**READING TEXT**
Modified Preferred Reporting Items for Systematic Reviews and Meta-Analyses (PRISMA) flow diagram. Details the identification, screening, and inclusion/exclusion of articles at each stage of the review process.

Figure 2 shows the breakdown by the sex/gender of samples for the included reports. Eighty-two reports (28.2%) on imaging or fluid-based biomarkers in SRC were determined to include only male subjects, some of which did not explicitly state the sex of participants in the methods or results sections but mentioned the inclusion of only male subjects as a limitation and were thus classified as male-only. Of the 14 reports in which sex/gender was not specified, 12 were of American football or professional ice hockey, which likely included exclusively male subjects. In total, at least 94 reports (32.3%) likely included only male athletes. In contrast, five reports (1.7%) were focused exclusively on female athletes. Most reports (190 reports, 65.3%) were on mixed-sex samples. Some attempted to account for potential sex differences by matching participants by sex (61 reports) or including sex as a covariate (47 reports), but few of these reports (15 reports) performed split-by-sex analyses that evaluated results for female athletes separately. An additional 9 mixed-sex reports addressed female-specific results or concussion-related sex differences by including interaction terms of concussion-by-sex in models, indicating sex differences, and/or normalizing outcomes by sex. In total, 29 reports (10.0%) provided results specific to female athletes. (Note: three research groups generated 11 reports that may have within-group sample overlap—see Table 1 “related reports.”) Figure 3 shows the breakdown of sex/gender for studies by publication year.

**TASKS TO CARRY OUT**
A: Transcribe the passage on sex and gender in concussion biomarker reports, starting with "Modified Preferred Reporting" and going on through "the review process.".
B: Write the next part of the passage on sex and gender in concussion biomarker reports, picking up after its final sentence.

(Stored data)

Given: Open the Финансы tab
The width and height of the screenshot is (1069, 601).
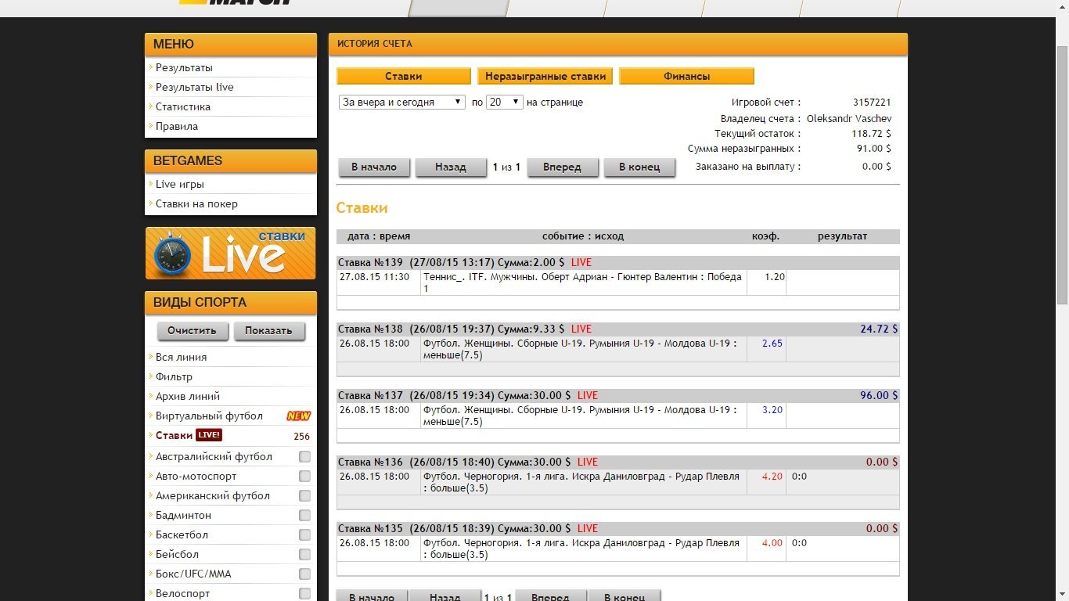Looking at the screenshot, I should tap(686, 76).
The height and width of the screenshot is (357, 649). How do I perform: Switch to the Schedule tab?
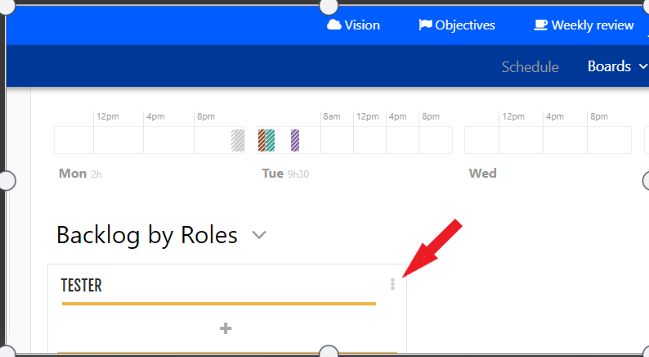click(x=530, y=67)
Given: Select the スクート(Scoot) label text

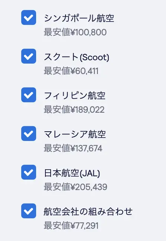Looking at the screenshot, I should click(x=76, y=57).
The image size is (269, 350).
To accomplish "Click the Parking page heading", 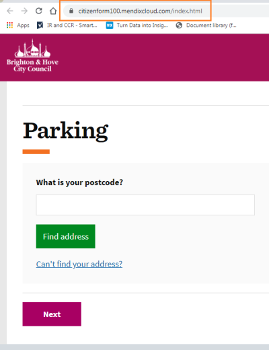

**EXPECTED OUTPUTS**
A:
Modified Preferred Reporting Items for Systematic Reviews and Meta-Analyses (PRISMA) flow diagram. Details the identification, screening, and inclusion/exclusion of articles at each stage of the review process.

B:
FIG. 2.

Sex/gender breakdown of included reports. Chart shows the peer-reviewed neuroimaging and fluid-based biomarker reports on SRC published January 2001 through July 2025 broken down by sex/gender of sample populations.

FIG. 3.

Sex/gender breakdown of reports by publication year. Chart shows the sex/gender breakdown of reports included in this review by publication year.

Table 1.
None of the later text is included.